A threat actor known for pulling off major high-profile breaches is now claiming to have gotten its hands on the internal source code for three popular Apple tools. The three tools in question are identified as AppleConnect-SSO, Apple-HWE-Confluence-Advanced, and AppleMacroPlugin.
It appears that AppleConnect-SSO is the company’s single sign-on solution for employees and partners, using Apple IDs to access multiple services. The other two tools seem to be related to Apple’s hardware engineering teams and Apple’s plugin for adding custom macros, respectively.
It’s surprising, nevertheless, that Apple, known for its strict security measures and staunch defense of customer privacy, has purportedly faced a data breach. According to DarkWebInformer on X, IntelBroker has reportedly leaked internal code from Apple. “I’m releasing the internal source code to three of Apple’s commonly used tools for their internal site, thanks for reading and enjoy!” posted IntelBroker on BreachForums.
The Mac Observer reached out to Apple for clarification regarding the data breach, but as of publication, the company had not responded to our inquiries. We will update this article accordingly once we receive a response from Apple.

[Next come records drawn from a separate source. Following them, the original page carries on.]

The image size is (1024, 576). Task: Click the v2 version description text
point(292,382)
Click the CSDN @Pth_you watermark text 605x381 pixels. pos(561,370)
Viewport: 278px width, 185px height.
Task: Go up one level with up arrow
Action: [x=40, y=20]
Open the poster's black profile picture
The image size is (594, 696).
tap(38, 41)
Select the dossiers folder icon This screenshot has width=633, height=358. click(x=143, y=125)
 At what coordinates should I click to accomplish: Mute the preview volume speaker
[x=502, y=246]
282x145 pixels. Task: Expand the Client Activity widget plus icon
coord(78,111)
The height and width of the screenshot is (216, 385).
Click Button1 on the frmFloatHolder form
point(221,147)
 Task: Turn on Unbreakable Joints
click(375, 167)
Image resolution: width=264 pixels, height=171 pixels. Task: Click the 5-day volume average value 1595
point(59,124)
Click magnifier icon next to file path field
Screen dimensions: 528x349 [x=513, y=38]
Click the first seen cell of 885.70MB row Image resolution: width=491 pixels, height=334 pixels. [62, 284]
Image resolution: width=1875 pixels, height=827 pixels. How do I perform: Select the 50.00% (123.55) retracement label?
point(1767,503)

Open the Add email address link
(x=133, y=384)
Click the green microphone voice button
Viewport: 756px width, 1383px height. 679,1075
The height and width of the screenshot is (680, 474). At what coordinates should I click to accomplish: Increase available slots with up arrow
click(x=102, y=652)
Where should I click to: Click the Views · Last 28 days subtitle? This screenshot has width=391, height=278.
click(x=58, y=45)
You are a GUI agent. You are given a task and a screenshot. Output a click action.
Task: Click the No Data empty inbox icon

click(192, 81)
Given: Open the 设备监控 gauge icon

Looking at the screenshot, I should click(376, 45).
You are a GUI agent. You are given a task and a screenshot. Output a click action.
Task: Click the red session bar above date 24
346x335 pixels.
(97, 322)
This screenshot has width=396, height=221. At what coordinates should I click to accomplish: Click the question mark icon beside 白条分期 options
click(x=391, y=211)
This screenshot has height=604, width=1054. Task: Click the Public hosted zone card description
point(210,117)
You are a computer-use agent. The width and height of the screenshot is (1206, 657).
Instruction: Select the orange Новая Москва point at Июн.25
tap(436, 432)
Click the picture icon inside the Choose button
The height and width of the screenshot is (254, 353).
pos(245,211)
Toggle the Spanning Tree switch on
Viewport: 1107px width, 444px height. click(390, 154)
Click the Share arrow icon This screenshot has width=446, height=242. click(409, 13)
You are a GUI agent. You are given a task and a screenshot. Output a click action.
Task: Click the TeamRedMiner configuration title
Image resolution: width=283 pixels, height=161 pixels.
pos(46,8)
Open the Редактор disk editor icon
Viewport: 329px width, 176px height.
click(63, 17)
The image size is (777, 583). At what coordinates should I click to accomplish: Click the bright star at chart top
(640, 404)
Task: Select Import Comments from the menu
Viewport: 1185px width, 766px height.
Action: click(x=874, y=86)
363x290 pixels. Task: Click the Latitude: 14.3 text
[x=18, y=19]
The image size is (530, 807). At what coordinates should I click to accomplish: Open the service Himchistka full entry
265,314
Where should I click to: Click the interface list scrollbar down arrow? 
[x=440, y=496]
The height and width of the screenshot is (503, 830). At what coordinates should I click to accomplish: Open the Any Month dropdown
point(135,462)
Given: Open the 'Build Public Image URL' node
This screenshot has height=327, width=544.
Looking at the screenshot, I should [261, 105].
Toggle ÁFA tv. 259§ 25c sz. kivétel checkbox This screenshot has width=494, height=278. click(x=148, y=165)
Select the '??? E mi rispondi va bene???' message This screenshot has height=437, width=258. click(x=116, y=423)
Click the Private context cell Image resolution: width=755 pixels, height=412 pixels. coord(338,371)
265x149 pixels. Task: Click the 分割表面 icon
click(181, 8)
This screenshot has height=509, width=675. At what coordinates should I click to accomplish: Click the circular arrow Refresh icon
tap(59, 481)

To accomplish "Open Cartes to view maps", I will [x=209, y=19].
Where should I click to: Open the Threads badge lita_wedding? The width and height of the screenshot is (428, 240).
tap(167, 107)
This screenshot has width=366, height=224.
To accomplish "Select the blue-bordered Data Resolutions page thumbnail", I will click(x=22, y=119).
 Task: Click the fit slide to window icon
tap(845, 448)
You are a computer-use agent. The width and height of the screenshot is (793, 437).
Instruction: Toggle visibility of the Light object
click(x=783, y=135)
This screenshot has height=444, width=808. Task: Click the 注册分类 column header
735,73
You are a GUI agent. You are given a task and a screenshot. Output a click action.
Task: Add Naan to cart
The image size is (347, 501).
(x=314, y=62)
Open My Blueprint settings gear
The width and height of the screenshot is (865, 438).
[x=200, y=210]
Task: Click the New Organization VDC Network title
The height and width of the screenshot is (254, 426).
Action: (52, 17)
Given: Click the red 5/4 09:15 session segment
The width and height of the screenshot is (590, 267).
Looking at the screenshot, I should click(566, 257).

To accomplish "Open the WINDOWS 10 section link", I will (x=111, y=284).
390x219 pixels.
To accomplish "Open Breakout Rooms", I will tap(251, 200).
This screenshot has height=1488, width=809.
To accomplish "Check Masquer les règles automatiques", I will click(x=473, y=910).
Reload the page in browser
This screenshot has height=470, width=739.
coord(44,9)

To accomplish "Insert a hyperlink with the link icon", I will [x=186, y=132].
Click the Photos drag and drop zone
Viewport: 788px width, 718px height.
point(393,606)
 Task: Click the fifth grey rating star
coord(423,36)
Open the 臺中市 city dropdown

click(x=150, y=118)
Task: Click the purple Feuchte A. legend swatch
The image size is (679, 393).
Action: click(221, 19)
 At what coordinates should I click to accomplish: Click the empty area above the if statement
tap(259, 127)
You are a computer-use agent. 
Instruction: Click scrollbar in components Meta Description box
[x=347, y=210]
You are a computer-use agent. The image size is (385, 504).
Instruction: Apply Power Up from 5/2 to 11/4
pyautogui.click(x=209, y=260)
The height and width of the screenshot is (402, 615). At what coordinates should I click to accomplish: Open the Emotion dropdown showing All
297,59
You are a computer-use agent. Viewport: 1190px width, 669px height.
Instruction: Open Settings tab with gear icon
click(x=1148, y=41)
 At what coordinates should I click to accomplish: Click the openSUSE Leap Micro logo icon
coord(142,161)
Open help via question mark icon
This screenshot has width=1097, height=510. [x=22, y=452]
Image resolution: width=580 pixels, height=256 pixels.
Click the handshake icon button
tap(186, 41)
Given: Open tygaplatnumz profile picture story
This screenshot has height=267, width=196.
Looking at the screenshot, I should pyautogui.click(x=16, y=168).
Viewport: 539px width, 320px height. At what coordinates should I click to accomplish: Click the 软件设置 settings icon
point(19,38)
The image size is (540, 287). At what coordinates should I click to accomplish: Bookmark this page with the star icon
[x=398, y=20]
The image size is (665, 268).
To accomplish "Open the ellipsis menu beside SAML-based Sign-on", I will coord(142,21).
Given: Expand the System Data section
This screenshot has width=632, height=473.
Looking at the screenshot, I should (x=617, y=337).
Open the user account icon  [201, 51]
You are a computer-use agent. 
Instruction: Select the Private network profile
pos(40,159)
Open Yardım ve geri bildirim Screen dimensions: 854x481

If the claims hold water, it might put Apple’s security practices under the microscope and pose many questions regarding how Cupertino protects its internal tools and data. The forum post by IntelBroker lacks additional specifics or explanations for the disclosed applications. Typically, major breaches involve attempts to sell data, potentially including source code, but such intentions seem absent in this instance.
Notably, IntelBroker was also behind the recent AMD data breach and is allegedly selling the compromised data about the company’s “products, spec sheets, employee databases, customer databases, property files, ROMs, source code, firmware, and finances.” In response, AMD told Reuters that it is investigating the claims made by the threat actor.